“Yes—I told you so.”
“And his surname?”
“I had better not breathe that yet. You mustn’t know him really until we are properly engaged. He is exceedingly good-looking, of the blond type. He is—oh—somebody who will probably be a baronet. They make very rich City magnates—I think they are called—baronets now, and I shall be Lady—oh, I mustn’t breathe the name. But listen; I want him to come to the point.”
“Why—hasn’t he asked you yet?” exclaimed Penelope.
“Hush, child! don’t talk so loud! What an indelicate way you have of approaching the subject; you take the bloom off it—you really do. But you know, notwithstanding his enormous wealth, he has lofty ideas, and would be greatly impressed if he thought I was thick with the people here; so I want you to have me asked very often. And there’s another thing; I should so like you to have us sent back in one of the carriages this evening.”
“Oh, Brenda! Didn’t you desire the carriage you came in to call for you?”
“Of course I didn’t—you horrid little thing! Do you suppose I can run to the expense? Really, Penelope, you are too trying. I didn’t desire the carriage to call—certainly not. If these grand people will see their humble visitors walking back to Marshlands in the heat of a summer’s evening, why, they must—that’s all. I should have thought that my sister could have managed differently.”

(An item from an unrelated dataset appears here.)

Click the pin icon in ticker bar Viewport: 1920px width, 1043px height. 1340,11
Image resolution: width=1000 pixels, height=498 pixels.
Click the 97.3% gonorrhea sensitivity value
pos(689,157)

“I can’t—I can’t,” said Penelope. “I hate asking favours. They’re so—just more than—kind. Couldn’t we send a message to Marshlands? I am sure a servant will be going in after lunch and I—I—would pay—I’ve got a few shillings.”
But this idea did not at all suit Brenda.
“No,” she said stoutly. “Nothing will induce me to take your money. If we’re not driven in, in one of the Beverley carriages—we’ll walk—we’ll arrive dusty and worn out, and wretched at Mrs Dawson’s—that is our landlady’s odious name. But what I really desire is to have one of the Beverley carriages, and for—for my Harry to see me in it. I do think it would have a most excellent effect on him; he is so wonderfully impressed by real style—I never knew anything like it.”